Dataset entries
-=-=-

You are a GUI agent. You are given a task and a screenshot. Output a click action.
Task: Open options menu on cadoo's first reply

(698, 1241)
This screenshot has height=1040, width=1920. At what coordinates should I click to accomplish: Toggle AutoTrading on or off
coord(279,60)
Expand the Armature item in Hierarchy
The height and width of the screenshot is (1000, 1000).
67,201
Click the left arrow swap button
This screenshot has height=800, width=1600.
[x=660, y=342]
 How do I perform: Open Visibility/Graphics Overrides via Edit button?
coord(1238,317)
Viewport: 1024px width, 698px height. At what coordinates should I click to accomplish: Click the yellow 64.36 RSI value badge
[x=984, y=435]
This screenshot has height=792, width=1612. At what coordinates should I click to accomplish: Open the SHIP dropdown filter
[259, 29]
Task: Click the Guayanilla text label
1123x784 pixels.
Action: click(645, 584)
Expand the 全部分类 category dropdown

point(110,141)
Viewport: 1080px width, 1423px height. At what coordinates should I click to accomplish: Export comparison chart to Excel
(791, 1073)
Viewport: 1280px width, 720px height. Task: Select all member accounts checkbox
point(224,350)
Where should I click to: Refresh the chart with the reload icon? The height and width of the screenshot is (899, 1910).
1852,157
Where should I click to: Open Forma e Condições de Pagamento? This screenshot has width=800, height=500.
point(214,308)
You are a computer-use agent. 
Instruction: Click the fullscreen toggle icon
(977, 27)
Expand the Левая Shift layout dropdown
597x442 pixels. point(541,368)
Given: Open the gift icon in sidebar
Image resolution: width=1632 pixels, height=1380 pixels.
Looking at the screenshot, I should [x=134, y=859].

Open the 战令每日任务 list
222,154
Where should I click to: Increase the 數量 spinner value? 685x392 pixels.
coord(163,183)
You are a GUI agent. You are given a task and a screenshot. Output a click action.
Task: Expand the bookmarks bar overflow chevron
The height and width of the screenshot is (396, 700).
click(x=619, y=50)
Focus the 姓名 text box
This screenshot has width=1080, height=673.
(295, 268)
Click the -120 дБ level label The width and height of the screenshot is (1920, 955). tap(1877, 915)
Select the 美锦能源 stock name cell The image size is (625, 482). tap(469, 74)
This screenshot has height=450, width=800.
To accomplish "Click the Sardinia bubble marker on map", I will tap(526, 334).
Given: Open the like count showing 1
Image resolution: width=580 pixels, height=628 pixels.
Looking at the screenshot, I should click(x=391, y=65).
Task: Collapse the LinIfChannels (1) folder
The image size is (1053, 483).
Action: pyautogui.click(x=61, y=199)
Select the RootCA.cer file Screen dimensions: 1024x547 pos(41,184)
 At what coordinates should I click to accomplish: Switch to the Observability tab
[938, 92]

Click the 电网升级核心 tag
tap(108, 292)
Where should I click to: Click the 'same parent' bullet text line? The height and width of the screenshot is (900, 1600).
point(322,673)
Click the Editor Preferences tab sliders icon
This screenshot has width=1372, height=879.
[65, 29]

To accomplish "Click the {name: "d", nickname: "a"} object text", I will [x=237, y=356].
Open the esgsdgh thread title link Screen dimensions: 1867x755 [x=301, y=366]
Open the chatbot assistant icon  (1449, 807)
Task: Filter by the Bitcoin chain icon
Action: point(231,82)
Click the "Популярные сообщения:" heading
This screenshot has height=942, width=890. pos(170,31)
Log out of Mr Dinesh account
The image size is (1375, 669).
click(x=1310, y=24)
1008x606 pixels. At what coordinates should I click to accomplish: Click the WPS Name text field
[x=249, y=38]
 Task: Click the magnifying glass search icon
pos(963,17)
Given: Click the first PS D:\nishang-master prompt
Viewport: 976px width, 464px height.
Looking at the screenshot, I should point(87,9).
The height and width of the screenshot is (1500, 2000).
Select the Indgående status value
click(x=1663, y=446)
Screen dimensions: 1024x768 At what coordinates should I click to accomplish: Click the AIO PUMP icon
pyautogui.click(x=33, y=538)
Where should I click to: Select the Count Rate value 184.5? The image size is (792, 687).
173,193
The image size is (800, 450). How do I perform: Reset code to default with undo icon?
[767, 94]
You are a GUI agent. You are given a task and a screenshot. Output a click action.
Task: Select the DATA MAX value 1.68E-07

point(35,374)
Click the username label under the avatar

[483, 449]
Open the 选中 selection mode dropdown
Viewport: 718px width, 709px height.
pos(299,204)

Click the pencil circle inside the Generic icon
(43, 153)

-=-=-

### [Work item]
Nothing but the lines from the one with "Open the esgsdgh" through the last line of the data should appear; print them exactly.

### [Exercise output]
Open the esgsdgh thread title link Screen dimensions: 1867x755 [x=301, y=366]
Open the chatbot assistant icon  (1449, 807)
Task: Filter by the Bitcoin chain icon
Action: point(231,82)
Click the "Популярные сообщения:" heading
This screenshot has height=942, width=890. pos(170,31)
Log out of Mr Dinesh account
The image size is (1375, 669).
click(x=1310, y=24)
1008x606 pixels. At what coordinates should I click to accomplish: Click the WPS Name text field
[x=249, y=38]
 Task: Click the magnifying glass search icon
pos(963,17)
Given: Click the first PS D:\nishang-master prompt
Viewport: 976px width, 464px height.
Looking at the screenshot, I should point(87,9).
The height and width of the screenshot is (1500, 2000).
Select the Indgående status value
click(x=1663, y=446)
Screen dimensions: 1024x768 At what coordinates should I click to accomplish: Click the AIO PUMP icon
pyautogui.click(x=33, y=538)
Where should I click to: Select the Count Rate value 184.5? The image size is (792, 687).
173,193
The image size is (800, 450). How do I perform: Reset code to default with undo icon?
[767, 94]
You are a GUI agent. You are given a task and a screenshot. Output a click action.
Task: Select the DATA MAX value 1.68E-07

point(35,374)
Click the username label under the avatar

[483, 449]
Open the 选中 selection mode dropdown
Viewport: 718px width, 709px height.
pos(299,204)

Click the pencil circle inside the Generic icon
(43, 153)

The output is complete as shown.